Additional code stream optimizations resulted from carefully ordering the "then" and "else" clauses for expected results, and moving error path logic from the mainstream. Although considerable low level work was necessary to achieve the performance goals, the goals were met while preserving the fine degree of modularity.
In spite of the efforts described above, the general case IPC path in MK++ is
7% slower than in MK7. However, if preemption is enabled in MK7 (as it is always
in MK++) then MK++ is 3% faster.
Specific cases of IPC, though, are faster in MK++. The IPC path for invoking kernel operations reaps the benefit of selecting optimized buffer management, resulting in a 16% savings. The server (syscall) invocation path also has optimized buffer handling, but also takes advantage of customized thread synchronization, again resulting in a 16% savings. These optimizations are simple to provide in MK++, because the strict layering allows such optimizations to be done in complete safety.
Most other system mechanisms (basic page fault handling, thread management, etc.) are in parity.
An interesting comparison is the task creation call. This operation is quite involved, and not specially optimized in either kernel. Yet, the nature of the operations to be performed are similar enough that the two kernels come out tied. Some underlying mechanisms in one kernel are slower than the other and some are faster. All in all, they average out.
As far as higher level system performance (server performance), the AIM results are comparable, given equivalent optimizations.
The key observation is that the use of object orientation and layering has not led to a lose of performance, given sufficient attention to detail. Sufficient experience has been gained with extracting performance from the wide array of services already implemented in MK++ to enable the future development of additional services with performance comparable to "traditional" development.
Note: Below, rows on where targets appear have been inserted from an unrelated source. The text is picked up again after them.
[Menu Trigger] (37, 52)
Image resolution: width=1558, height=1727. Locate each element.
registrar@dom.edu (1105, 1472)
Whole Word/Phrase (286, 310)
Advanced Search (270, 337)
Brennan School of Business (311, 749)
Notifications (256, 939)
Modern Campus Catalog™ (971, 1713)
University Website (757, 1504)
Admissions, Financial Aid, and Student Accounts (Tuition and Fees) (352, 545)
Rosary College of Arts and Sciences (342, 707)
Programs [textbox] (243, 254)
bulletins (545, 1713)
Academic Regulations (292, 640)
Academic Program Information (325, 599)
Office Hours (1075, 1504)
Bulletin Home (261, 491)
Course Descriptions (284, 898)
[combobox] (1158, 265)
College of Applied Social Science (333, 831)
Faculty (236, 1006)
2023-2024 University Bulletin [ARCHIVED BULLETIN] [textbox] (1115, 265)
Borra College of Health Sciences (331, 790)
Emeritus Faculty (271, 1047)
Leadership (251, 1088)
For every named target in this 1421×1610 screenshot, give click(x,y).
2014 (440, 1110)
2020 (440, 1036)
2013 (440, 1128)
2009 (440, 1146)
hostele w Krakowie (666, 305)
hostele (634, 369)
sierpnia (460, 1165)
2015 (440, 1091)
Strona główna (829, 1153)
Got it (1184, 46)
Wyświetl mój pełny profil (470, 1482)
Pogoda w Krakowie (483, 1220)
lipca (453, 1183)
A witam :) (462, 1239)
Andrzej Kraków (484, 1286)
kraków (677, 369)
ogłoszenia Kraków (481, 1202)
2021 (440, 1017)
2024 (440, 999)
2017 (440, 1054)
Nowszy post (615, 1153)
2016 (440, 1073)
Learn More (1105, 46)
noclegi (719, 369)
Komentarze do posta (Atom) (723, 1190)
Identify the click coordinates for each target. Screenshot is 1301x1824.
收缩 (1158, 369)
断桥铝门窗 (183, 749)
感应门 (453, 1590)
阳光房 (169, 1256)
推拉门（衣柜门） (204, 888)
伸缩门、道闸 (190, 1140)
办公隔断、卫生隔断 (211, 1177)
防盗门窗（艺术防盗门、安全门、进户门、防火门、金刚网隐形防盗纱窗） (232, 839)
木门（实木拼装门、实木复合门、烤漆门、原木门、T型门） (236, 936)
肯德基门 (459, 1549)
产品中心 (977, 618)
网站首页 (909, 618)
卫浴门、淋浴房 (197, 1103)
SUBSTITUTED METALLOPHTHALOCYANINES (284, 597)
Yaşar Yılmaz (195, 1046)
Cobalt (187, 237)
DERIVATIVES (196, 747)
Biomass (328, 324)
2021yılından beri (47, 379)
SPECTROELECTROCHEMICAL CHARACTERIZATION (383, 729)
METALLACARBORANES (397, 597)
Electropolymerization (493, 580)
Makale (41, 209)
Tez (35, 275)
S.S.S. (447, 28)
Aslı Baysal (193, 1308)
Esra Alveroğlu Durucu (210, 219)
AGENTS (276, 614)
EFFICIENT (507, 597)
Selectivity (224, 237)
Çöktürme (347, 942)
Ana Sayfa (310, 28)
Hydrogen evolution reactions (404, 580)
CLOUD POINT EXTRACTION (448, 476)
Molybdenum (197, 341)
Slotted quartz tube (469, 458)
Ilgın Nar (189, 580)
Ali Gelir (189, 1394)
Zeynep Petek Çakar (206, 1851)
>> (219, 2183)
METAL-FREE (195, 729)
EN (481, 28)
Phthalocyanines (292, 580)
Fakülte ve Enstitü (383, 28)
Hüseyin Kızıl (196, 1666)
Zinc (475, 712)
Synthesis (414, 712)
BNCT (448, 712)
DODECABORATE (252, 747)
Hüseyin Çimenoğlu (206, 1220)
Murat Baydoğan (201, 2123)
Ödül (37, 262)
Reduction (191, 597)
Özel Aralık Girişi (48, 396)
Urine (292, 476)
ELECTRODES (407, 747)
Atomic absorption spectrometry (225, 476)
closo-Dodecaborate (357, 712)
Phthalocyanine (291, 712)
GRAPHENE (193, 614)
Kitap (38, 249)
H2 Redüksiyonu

MK++ presents a modular coherent code base providing real-time, high trust
and support for future generations of hardware. Extensive use of advanced
software engineering practices (object orientation, C++, strict dependency
ordering, state of the art configuration management, a hierarchy of design
documentation, formal method based testing) is made.
MK++ represents the most structured approach to the decomposition of a complex concurrent system, combining object-orientation with strict dependency layering, while providing high performance.